Spesso vengono etichettate come “capricci” anche le manifestazioni di tristezza che l’adulto giudica immotivate o quelle di paura in assenza di una causa ragionevole (sempre secondo l’adulto). Nel linguaggio comune il termine “capriccio” spesso sottintende una valutazione di irragionevolezza e teatralità, viene spesso utilizzato per indicare tutte quelle manifestazioni emotive che l’adulto ritiene immotivate, in qualche modo simulate o comunque accentuate. Generalmente si assume inoltre che l’ostentare una data emozione abbia una valenza manipolatoria: “piange per evitare la scuola”, “dice di essere preoccupato solo perchè preferisce stare con noi piuttosto che andare alla festa”, “continua a lamentarsi perchè sa che alla fine otterrà il gioco che desidera”.

Proviamo però a lasciar perdere etichette verbali e preconcetti, che possono essere fuorvianti, e parliamo semplicemente di comportamenti. In termini tecnici si utilizza il termine “operazionalizzare” per indicare il procedimento mediante il quale generiche etichette verbali vengono meglio definite elencando comportamenti specifici e osservabili. Ad esempio, cosa intendi quando dici che tuo figlio fa i “capricci”? Piange? Urla? Alza le mani? Si mette in un angolo? Tiene il muso? Dice parolacce? E ancora: quando accade? Cercate di considerare i singoli episodi come eventi a sé stanti, tutti potenzialmente diversi. Ciò che viene genericamente identificato dai genitori con il termine “capriccio” include manifestazioni differenti fra loro: i comportamenti possono variare molto da bambino a bambino e, soprattutto, possono avere cause scatenanti molto diverse. Tutto ciò che etichettiamo come “capriccio” è realmente una modalità manipolatoria intenzionalmente messa in atto da bambini, piccoli tiranni in erba? O, all’estremo opposto, tutte le manifestazioni emotive sono realmente significative e degne di attenzione? Questi i due estremi, un po’ caricaturali, delle possibili interpretazioni genitoriali di fronte a pianti inconsolabili e collera.

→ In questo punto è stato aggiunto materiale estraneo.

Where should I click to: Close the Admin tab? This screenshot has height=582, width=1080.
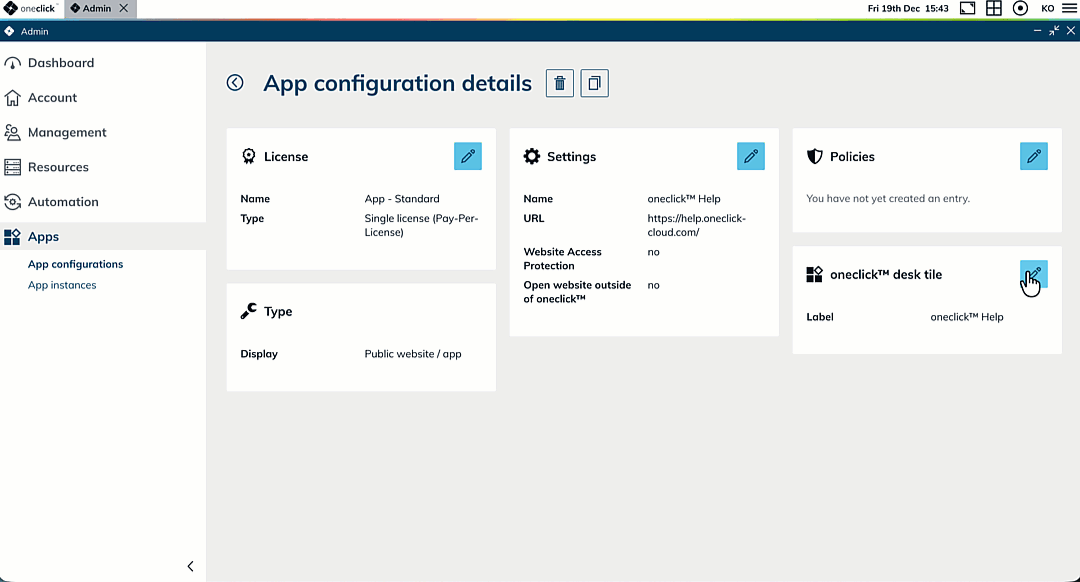[x=124, y=8]
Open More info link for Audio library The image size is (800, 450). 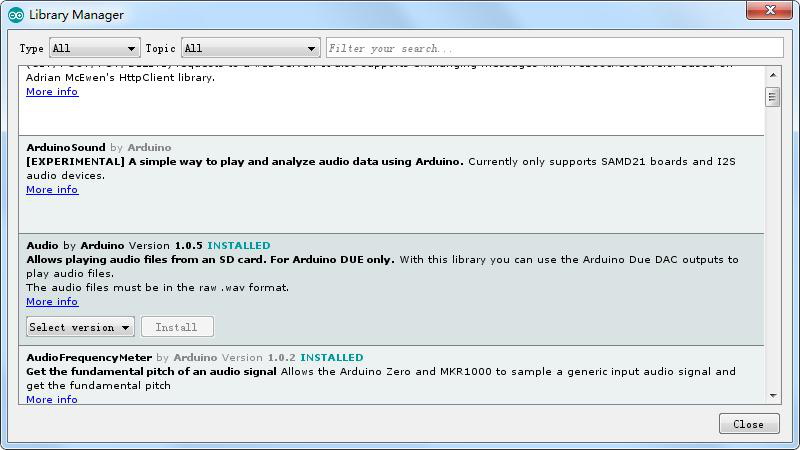[x=52, y=302]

Riassumere tutte le manifestazioni emotive di difficile gestione in un’unica, grande categoria, rischia di essere fuorviante e di farvi perdere flessibilità nella risposta. Sicuramente noterete delle costanti: un contesto/situazione tipo con una reazione che potreste prevedere in anticipo con buonissima approssimazione; noterete però anche che situazioni diverse hanno delle specificità.

Lavori in corso al “piano di sopra” del cervello

Rappresenta esperienza comune il non riuscire a comprendere le ragioni di alcune manifestazioni comportamentali ed emotive dei bambini; da qui la tendenza, a volte, a distorcerne erroneamente il significato, ad esempio sottovalutando e minimizzando o, al contrario, patologizzando, pensando che ci sia “qualcosa che non va”.

Spesso quando si cerca la ragione di un comportamento o di un’emozione mostrati da un bambino si trascura un aspetto fondamentale: stiamo osservando un bambino. Dal punto di vista fisico un bambino è evidentemente diverso da un adulto: ha una statura inferiore, ad esempio, ed ha una fisionomia che lo fa identificare, senza ombra di dubbio, come individuo in via di sviluppo. Quando osserviamo i suoi comportamenti dovremmo sempre ricordarci che anche il suo cervello si sta sviluppando. Anche il cervello di un bambino non è uguale a quello di un adulto. Bisogna quindi adeguare le proprie aspettative all’età del piccolo in questione.

Quando cerchiamo di comprendere un dato comportamento ricordiamoci, ad esempio, che tutto ciò che ha a che fare con la capacità di decidere con giudizio, di pianificare, di controllare corpo e emozioni, così come l’empatia e la moralità, dipendono da una parte del cervello soggetta ad un processo di maturazione che fino ai venticinque anni circa di età non può considerarsi completato.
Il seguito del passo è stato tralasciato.